- Work order -
Look below for the line holding "Switch to the Almost Due tab" and the line holding "Task: Jump down the stack trace arrow". Transcribe exactly those lines and all lines between them, nothing more.

- Data for processing -
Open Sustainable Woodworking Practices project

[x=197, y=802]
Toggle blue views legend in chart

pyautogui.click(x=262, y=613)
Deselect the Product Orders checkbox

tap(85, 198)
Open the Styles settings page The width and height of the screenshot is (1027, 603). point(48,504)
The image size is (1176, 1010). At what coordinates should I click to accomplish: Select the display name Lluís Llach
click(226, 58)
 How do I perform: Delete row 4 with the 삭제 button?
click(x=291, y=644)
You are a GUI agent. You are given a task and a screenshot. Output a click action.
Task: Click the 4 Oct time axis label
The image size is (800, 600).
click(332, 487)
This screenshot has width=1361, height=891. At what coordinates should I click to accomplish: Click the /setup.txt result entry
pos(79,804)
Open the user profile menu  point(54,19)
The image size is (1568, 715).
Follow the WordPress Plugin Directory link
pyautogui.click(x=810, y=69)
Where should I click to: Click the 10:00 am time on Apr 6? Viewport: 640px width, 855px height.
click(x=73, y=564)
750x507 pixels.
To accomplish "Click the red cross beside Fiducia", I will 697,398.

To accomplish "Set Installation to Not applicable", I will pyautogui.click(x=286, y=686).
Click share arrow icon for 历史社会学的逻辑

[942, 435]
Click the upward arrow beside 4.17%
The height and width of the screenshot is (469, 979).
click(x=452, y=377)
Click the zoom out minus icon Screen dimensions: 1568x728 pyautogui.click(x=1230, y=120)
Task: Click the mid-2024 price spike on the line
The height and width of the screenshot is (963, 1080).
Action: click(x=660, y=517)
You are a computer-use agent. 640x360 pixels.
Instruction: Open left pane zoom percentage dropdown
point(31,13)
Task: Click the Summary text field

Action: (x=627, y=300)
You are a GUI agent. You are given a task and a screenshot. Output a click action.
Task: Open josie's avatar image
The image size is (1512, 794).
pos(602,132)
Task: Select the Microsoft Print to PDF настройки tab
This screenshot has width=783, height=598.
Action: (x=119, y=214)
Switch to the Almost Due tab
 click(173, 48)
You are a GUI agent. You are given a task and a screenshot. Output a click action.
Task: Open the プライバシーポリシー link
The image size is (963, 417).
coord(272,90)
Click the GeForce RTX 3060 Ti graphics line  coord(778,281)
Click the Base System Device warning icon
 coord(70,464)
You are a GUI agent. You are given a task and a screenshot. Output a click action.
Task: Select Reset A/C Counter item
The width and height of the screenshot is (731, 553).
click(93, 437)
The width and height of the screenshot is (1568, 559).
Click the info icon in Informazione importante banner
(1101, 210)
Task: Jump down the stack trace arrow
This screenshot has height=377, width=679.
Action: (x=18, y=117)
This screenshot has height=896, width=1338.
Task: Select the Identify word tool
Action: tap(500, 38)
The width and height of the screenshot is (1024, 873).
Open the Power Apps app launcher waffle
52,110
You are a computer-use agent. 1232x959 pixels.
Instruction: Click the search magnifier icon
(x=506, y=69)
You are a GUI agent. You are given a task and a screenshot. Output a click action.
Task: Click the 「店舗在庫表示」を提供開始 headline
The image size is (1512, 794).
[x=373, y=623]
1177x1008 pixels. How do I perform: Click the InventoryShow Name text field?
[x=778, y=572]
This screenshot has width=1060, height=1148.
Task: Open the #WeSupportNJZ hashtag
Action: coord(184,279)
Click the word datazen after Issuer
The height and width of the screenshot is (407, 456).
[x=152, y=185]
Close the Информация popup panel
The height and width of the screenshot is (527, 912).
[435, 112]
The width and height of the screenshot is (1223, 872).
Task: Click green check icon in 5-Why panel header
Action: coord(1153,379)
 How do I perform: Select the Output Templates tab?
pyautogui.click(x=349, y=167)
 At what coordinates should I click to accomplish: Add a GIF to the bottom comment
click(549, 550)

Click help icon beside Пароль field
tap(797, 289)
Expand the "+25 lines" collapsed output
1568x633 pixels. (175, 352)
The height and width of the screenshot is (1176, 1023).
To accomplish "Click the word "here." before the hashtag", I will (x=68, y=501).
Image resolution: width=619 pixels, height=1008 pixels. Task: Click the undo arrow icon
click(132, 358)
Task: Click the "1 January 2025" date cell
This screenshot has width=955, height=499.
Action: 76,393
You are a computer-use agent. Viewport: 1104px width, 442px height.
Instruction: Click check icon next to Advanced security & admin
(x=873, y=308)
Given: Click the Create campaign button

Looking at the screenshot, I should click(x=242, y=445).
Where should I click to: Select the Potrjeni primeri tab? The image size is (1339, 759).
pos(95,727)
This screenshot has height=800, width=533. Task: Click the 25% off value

- Task solution -
Switch to the Almost Due tab
 click(173, 48)
You are a GUI agent. You are given a task and a screenshot. Output a click action.
Task: Open the プライバシーポリシー link
The image size is (963, 417).
coord(272,90)
Click the GeForce RTX 3060 Ti graphics line  coord(778,281)
Click the Base System Device warning icon
 coord(70,464)
You are a GUI agent. You are given a task and a screenshot. Output a click action.
Task: Select Reset A/C Counter item
The width and height of the screenshot is (731, 553).
click(93, 437)
The width and height of the screenshot is (1568, 559).
Click the info icon in Informazione importante banner
(1101, 210)
Task: Jump down the stack trace arrow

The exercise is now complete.